- PC-98 cover art
- Developer: Koei
- Publisher: Koei
- Composer: Yoko Kanno
- Series: Nobunaga's Ambition
- Platforms: MSX, NEC PC-8801, NEC PC-9801, NES, Game Boy, Genesis, SNES, MS-DOS, Mac OS, Amiga, 3DO, PC Engine Super CD-ROM²
- Release: PC JP: October 1986; NA: 1988; Famicom JP: March 18, 1988; NES NA: June 1989; MSX JP: 1987; SNES JP: August 5, 1993; NA: December 1993; GenesisJP: September 15, 1993; NA: 1993;
- Genre: Turn-based strategy
- Mode: Multiplayer

= Nobunaga's Ambition (video game) =

1986 video game

 is a 1986 strategy video game developed and published by Koei. It was released for several platforms such as IBM PC compatibles, Amiga, Nintendo Entertainment System, Super NES, and Sega Genesis. A part of Koei's "Historical Simulation" line of titles, it is focused in the Sengoku period of the history of Japan. It is the second game in the Nobunaga's Ambition series and the first Nobunaga's Ambition title to be released in English. The player has the objective of unifying Japan as Oda Nobunaga or as any of the other daimyos present in the game. Several revisions were made to the gameplay since the first game, as well as a 50-province mode which expanded the game's map to feature all of Japan.

Hamster Corporation released the NES version as part of their Console Archives series for the Nintendo Switch 2 and PlayStation 5 in March 2026.

==Gameplay==

MS-DOS screenshot

The player may choose from four campaign scenarios, including "Battle for the East" (beginning in 1560), "Daimyo Power Struggles" (1560), "Ambition Untamed" (1571), and "Road Towards Unification" (1582). In each scenario, the player must allocate resources to raise a capable military force, provide a productive economy to support both military and civilian expansion, and support the peasants in order to sustain their respect and loyalty. Gameplay is taken in turns, with each turn in the map view corresponding to a season, and each turn during battle corresponding to a day. The player may achieve victory through numerous means, among which are forcing the enemy to retreat, destroying the enemy command unit, outlasting an invading force, or prolonging battles until the opposing force has exhausted its supplies.

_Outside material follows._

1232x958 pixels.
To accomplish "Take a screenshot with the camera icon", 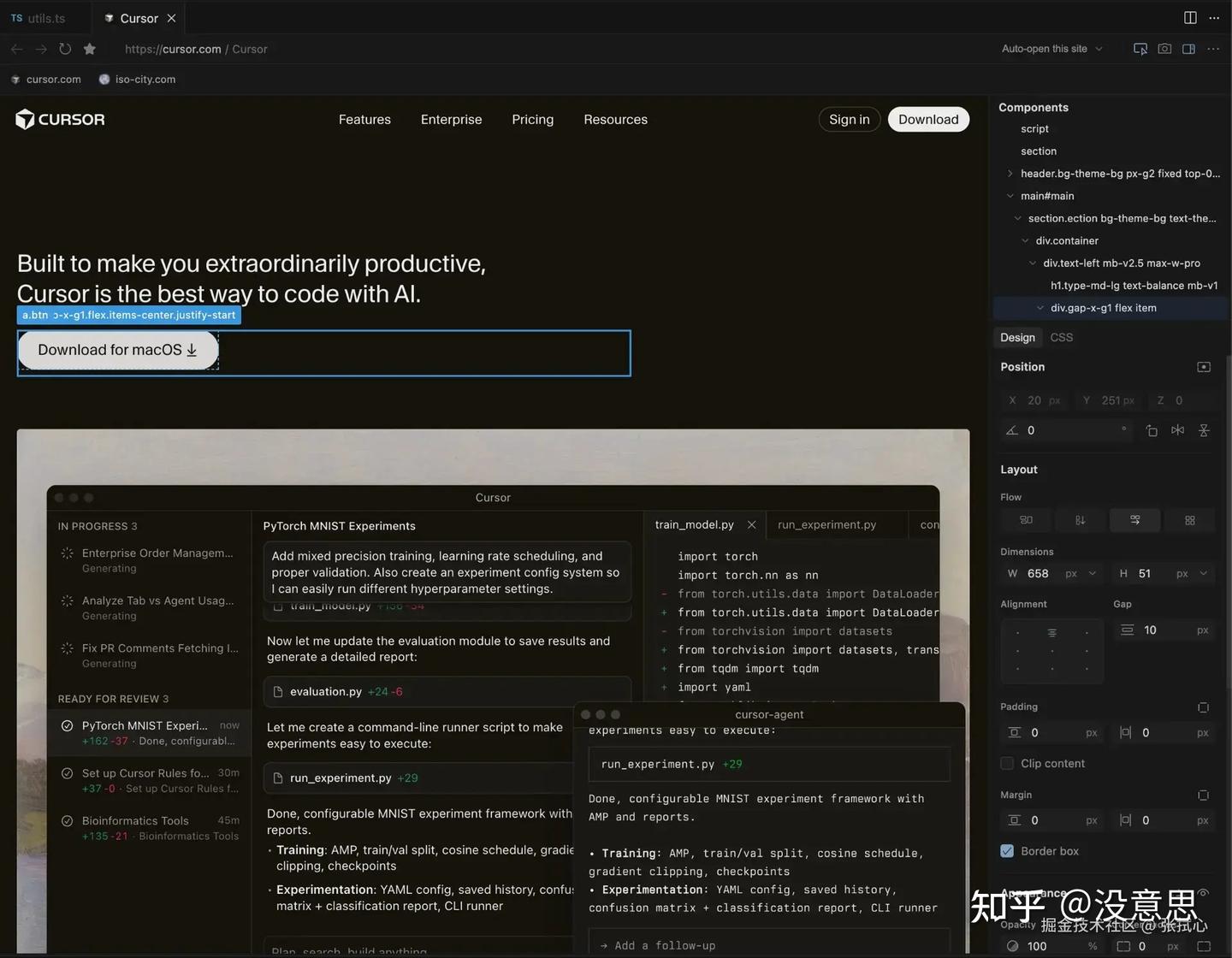I will [1164, 49].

The player can make many choices during the campaign, such as, according to Evan Brooks of Computer Gaming World: "One may transfer soldiers between fiefs, go to war, increase taxes (which causes a decrease in peasant loyalty which may lead to rebellion), transfer rice or gold to another fief, raise the level of flood control (which decreases productivity), make a non-aggression pact or arrange a marriage, cultivate (which increases productivity, but decreases peasant loyalty), use a merchant (to buy/sell rice, borrow funds, or purchase weapons), recruit for the military (soldiers or ninja), train the army (which increases fighting efficiency), spy on a rival, expand a town (which increases taxes collected, but decreases peasant loyalty), give food/rice to peasants/soldiers (to raise morale), steal peasants from rival daimyos, allocate military strength, recuperate (even a daimyo can get sick), turn over a controlled fief to the computer for administration, or pass a turn (hint: when one has no idea of what to do, train the troops.)"

== Reception ==
In North America, the game was positively reviewed by Computer Gaming World, where reviewer Evan Brooks gave it four stars out of five. He introduced the game as "a detailed economic / diplomatic / political / military simulation of the unification of Japan in the Sixteenth Century." He praised the graphics for being "among the best that this reviewer has ever seen for the IBM" and the 5x10 hex map battles, and noted that it used role-playing game elements, including assigning various statistics to a selected persona, a time system where each turn represents a year, as the daimyo ages and eventually dies of old age, and a multiplayer option. He stated that he "thoroughly enjoyed Nobunaga's Ambition", concluded with a "Highly Recommended" rating, Compute! similarly praised the IBM PC version, calling it "one of the best strategic war games ever designed for a personal computer" and citing the game play, user interface, and documentation. In the May 1990 edition of Games International, Brian Walker called this program "one of the best strategy games around." He gave the game a perfect rating of 10 out of 10 for game play.

The console versions had a more lukewarm reception. Reviewing the SNES version, GamePro praised the control interface and combat system but opined that the game essentially offers nothing to set it apart from Koei's previous historical simulators. They rated the Genesis version similarly, saying that "Like all Koei games, Nobunaga has an easy-to-use but detailed menu-driven interface that activates a load of complex commands."